Working data Block Start

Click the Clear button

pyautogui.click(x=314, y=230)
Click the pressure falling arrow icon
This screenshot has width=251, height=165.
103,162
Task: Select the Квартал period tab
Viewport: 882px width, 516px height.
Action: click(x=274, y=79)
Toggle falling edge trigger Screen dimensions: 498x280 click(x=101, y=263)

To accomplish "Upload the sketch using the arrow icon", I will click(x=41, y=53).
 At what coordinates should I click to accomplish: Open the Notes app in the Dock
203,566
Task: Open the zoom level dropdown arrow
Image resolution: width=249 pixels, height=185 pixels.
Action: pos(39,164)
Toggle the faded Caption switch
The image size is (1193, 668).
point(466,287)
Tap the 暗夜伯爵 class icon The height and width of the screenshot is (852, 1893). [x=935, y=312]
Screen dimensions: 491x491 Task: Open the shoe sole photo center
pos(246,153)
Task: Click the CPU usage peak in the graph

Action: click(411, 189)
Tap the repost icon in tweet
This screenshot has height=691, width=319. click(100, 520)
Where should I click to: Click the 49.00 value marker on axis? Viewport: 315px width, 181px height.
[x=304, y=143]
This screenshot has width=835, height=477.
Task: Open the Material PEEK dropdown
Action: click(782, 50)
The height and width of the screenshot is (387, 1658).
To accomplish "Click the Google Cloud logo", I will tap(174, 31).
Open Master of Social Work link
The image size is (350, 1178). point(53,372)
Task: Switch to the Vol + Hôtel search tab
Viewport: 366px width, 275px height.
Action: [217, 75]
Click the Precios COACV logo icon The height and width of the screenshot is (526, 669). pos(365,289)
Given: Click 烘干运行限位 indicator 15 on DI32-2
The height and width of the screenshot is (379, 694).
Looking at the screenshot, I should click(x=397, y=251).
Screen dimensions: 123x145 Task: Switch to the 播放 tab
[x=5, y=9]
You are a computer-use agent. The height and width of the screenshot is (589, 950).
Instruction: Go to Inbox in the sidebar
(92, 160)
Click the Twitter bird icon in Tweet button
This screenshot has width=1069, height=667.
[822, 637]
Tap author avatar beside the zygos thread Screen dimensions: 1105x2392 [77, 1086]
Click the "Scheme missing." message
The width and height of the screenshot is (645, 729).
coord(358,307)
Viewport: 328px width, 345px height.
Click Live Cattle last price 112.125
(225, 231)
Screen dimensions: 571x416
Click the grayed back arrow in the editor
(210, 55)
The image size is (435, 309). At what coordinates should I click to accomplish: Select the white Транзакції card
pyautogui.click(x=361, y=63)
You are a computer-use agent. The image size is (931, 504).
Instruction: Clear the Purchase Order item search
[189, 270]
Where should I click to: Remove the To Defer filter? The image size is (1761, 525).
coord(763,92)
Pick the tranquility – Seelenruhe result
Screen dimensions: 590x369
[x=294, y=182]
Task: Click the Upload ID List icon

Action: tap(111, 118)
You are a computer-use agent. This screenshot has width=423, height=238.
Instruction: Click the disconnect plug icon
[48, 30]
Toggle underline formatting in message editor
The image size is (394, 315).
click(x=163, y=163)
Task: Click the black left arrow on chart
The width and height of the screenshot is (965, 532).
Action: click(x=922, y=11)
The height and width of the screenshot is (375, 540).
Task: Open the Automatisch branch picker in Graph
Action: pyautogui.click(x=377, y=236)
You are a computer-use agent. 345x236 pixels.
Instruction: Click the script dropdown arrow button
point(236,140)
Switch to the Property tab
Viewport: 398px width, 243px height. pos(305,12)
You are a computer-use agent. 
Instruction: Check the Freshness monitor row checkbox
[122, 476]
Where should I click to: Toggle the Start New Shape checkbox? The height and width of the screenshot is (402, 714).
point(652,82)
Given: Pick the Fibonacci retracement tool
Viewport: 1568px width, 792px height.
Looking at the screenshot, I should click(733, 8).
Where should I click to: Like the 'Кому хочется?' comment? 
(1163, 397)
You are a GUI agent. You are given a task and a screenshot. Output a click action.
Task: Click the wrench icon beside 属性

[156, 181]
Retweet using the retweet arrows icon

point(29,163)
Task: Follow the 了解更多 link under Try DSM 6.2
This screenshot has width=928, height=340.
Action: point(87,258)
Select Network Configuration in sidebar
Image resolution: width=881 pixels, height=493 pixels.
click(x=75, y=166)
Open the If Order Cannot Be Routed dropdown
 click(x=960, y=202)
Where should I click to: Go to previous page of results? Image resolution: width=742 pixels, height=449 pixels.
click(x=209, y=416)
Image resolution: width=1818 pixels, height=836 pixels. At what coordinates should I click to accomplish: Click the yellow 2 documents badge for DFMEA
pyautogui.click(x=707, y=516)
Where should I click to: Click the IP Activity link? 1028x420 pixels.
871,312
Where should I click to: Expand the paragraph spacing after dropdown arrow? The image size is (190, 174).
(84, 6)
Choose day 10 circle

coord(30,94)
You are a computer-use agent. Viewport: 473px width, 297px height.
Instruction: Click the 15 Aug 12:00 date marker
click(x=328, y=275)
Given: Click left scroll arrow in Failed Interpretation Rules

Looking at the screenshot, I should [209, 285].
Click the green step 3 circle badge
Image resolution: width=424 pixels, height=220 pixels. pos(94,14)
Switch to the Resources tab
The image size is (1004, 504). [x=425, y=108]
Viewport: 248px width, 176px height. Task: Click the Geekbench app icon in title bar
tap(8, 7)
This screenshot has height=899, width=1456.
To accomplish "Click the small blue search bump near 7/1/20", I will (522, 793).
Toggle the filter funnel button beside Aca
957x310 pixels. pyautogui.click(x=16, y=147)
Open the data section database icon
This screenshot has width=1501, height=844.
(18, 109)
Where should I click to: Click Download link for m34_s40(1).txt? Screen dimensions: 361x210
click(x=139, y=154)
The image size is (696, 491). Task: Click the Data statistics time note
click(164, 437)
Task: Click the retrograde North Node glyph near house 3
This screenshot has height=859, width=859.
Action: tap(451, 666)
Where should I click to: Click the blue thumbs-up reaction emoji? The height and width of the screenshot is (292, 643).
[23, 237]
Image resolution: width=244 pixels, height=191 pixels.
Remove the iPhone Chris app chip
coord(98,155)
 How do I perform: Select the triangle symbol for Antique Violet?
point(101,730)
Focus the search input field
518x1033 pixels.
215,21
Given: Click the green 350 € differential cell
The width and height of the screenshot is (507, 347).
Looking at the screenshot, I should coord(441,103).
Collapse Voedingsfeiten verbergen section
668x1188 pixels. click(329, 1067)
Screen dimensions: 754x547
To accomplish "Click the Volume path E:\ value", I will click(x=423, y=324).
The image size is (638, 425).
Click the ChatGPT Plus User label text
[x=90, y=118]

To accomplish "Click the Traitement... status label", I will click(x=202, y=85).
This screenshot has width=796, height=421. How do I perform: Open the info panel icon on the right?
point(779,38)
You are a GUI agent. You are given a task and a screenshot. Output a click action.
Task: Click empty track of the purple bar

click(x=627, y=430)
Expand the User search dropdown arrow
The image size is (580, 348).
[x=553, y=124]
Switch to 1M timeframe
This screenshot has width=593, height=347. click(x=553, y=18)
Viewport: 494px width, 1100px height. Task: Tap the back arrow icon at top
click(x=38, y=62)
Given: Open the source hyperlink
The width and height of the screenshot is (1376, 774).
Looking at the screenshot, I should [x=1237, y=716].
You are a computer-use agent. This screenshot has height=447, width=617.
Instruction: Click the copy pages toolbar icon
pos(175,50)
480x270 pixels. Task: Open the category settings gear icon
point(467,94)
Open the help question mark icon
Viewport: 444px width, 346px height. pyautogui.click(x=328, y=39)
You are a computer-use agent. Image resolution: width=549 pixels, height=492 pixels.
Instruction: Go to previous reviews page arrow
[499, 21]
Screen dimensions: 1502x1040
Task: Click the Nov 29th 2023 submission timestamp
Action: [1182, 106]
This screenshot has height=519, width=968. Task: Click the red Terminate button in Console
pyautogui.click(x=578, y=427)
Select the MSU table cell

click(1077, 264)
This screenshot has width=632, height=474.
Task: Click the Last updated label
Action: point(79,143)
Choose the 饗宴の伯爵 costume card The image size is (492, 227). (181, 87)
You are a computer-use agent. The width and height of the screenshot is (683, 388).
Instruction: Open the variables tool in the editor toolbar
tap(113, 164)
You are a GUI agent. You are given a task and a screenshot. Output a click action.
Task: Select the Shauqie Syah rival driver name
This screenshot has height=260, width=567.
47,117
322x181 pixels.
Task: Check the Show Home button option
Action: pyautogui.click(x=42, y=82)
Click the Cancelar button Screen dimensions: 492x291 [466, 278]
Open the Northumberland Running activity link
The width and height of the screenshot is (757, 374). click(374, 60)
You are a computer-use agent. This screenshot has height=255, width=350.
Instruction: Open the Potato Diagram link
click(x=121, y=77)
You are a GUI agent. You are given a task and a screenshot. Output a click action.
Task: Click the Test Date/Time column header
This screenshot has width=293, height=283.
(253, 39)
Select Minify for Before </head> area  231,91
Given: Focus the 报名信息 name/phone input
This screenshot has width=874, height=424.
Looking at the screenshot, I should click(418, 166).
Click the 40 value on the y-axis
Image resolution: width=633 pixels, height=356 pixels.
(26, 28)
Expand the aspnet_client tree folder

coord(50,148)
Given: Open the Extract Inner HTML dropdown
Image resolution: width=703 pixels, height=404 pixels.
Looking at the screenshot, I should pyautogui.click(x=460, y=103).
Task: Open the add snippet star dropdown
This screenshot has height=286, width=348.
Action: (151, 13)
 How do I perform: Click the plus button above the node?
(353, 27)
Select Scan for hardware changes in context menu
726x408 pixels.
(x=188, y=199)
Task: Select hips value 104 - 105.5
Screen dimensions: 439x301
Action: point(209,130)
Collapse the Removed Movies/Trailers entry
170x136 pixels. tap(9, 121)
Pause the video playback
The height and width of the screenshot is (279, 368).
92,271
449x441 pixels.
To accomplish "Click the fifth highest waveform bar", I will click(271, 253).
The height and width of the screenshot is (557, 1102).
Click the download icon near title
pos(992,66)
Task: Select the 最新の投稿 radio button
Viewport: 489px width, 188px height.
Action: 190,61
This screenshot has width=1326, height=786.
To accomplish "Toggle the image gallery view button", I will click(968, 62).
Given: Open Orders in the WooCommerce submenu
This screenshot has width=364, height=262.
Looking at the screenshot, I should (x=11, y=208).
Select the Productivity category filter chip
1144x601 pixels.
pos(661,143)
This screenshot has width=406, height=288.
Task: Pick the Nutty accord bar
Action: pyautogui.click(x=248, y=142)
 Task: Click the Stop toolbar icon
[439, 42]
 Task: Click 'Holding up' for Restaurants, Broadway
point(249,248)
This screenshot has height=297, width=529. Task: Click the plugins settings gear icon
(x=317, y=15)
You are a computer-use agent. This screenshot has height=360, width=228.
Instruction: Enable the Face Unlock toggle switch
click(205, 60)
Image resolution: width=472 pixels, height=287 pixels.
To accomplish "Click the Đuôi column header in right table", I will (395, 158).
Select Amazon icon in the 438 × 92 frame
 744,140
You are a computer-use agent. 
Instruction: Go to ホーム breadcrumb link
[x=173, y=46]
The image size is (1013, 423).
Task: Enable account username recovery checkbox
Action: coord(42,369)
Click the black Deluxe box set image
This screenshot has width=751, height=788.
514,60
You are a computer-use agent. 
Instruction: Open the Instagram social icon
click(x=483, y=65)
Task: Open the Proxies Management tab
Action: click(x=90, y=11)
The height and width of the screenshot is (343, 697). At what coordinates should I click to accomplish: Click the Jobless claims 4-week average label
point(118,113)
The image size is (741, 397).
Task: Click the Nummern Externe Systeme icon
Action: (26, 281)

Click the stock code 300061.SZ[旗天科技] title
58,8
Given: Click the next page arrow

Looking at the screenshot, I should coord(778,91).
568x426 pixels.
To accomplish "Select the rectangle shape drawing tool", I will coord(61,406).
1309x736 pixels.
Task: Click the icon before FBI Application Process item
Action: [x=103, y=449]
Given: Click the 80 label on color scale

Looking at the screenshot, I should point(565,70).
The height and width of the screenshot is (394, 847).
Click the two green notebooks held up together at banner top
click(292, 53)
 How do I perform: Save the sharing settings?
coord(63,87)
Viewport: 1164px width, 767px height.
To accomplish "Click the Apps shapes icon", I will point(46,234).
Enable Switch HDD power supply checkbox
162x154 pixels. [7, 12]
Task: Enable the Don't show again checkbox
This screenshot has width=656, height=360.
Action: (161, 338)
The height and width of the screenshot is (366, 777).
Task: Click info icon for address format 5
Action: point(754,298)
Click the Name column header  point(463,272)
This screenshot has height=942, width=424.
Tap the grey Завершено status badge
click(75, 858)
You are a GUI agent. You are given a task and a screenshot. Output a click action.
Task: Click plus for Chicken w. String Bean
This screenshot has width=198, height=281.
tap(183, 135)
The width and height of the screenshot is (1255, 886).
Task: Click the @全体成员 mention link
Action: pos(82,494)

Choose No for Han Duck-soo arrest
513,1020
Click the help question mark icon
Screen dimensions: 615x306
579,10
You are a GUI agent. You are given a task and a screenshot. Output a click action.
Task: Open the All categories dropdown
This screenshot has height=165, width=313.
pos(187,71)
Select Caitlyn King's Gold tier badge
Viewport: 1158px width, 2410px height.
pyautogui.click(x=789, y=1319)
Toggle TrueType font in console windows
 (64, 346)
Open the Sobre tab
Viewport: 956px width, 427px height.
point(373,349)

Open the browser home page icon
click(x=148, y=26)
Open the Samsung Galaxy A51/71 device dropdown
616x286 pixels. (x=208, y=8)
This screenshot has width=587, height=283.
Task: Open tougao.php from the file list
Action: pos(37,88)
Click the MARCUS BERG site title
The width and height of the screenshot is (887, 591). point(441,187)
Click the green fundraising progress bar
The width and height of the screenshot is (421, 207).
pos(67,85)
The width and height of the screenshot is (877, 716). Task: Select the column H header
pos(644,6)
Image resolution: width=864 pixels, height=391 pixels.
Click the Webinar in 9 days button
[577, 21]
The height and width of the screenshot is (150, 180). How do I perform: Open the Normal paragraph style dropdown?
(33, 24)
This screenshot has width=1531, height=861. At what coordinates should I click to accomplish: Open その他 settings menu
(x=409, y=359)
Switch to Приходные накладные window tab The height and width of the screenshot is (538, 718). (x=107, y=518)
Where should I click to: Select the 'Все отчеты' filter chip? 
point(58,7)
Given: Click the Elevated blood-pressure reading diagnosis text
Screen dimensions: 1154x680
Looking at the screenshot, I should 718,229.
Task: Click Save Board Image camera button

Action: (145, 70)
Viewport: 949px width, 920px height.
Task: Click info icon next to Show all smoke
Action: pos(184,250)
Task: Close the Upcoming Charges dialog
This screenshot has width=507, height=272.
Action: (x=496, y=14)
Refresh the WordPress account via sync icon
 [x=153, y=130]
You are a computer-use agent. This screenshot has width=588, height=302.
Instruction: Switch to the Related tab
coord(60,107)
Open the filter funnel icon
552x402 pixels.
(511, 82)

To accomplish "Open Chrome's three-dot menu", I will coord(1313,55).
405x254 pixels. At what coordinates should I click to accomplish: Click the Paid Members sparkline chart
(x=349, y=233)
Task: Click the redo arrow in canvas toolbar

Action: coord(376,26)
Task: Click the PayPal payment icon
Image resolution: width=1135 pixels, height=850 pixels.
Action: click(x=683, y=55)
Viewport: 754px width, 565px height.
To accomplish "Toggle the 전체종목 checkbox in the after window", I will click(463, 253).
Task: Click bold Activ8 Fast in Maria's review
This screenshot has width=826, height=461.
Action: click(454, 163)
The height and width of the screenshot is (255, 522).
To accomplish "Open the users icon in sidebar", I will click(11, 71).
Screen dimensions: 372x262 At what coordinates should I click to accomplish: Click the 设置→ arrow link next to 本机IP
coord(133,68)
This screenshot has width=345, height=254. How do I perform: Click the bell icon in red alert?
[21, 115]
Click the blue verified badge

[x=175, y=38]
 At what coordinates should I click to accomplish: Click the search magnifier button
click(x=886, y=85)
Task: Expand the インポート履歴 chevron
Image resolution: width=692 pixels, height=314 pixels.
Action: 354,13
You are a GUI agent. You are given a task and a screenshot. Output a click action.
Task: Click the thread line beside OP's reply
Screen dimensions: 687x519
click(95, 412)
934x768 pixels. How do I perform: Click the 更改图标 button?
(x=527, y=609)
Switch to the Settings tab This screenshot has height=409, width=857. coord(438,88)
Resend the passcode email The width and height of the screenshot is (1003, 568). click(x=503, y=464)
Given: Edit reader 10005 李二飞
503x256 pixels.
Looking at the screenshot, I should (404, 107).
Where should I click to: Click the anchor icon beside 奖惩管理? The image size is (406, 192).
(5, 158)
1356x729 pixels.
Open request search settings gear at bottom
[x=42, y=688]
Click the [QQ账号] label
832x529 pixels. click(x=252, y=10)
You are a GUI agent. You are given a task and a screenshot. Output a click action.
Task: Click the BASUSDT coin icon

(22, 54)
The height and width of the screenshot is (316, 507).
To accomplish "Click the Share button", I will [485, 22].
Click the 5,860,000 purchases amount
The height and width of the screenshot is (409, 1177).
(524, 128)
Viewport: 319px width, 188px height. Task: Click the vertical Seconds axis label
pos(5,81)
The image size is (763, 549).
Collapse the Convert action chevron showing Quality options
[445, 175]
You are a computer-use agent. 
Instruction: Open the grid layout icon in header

Working data Block End

§ **Task brief**: Begin with the first line of the listing and copy exactly through the line that contains "You are a computer-use agent. The height", please, keeping both ends and leaving out everything after.

§ **Written solution**:
Click the Clear button

pyautogui.click(x=314, y=230)
Click the pressure falling arrow icon
This screenshot has width=251, height=165.
103,162
Task: Select the Квартал period tab
Viewport: 882px width, 516px height.
Action: click(x=274, y=79)
Toggle falling edge trigger Screen dimensions: 498x280 click(x=101, y=263)

To accomplish "Upload the sketch using the arrow icon", I will click(x=41, y=53).
 At what coordinates should I click to accomplish: Open the Notes app in the Dock
203,566
Task: Open the zoom level dropdown arrow
Image resolution: width=249 pixels, height=185 pixels.
Action: pos(39,164)
Toggle the faded Caption switch
The image size is (1193, 668).
point(466,287)
Tap the 暗夜伯爵 class icon The height and width of the screenshot is (852, 1893). [x=935, y=312]
Screen dimensions: 491x491 Task: Open the shoe sole photo center
pos(246,153)
Task: Click the CPU usage peak in the graph

Action: click(411, 189)
Tap the repost icon in tweet
This screenshot has height=691, width=319. click(100, 520)
Where should I click to: Click the 49.00 value marker on axis? Viewport: 315px width, 181px height.
[x=304, y=143]
This screenshot has width=835, height=477.
Task: Open the Material PEEK dropdown
Action: click(782, 50)
The height and width of the screenshot is (387, 1658).
To accomplish "Click the Google Cloud logo", I will tap(174, 31).
Open Master of Social Work link
The image size is (350, 1178). point(53,372)
Task: Switch to the Vol + Hôtel search tab
Viewport: 366px width, 275px height.
Action: [217, 75]
Click the Precios COACV logo icon The height and width of the screenshot is (526, 669). pos(365,289)
Given: Click 烘干运行限位 indicator 15 on DI32-2
The height and width of the screenshot is (379, 694).
Looking at the screenshot, I should click(x=397, y=251).
Screen dimensions: 123x145 Task: Switch to the 播放 tab
[x=5, y=9]
You are a computer-use agent. The height and width of the screenshot is (589, 950).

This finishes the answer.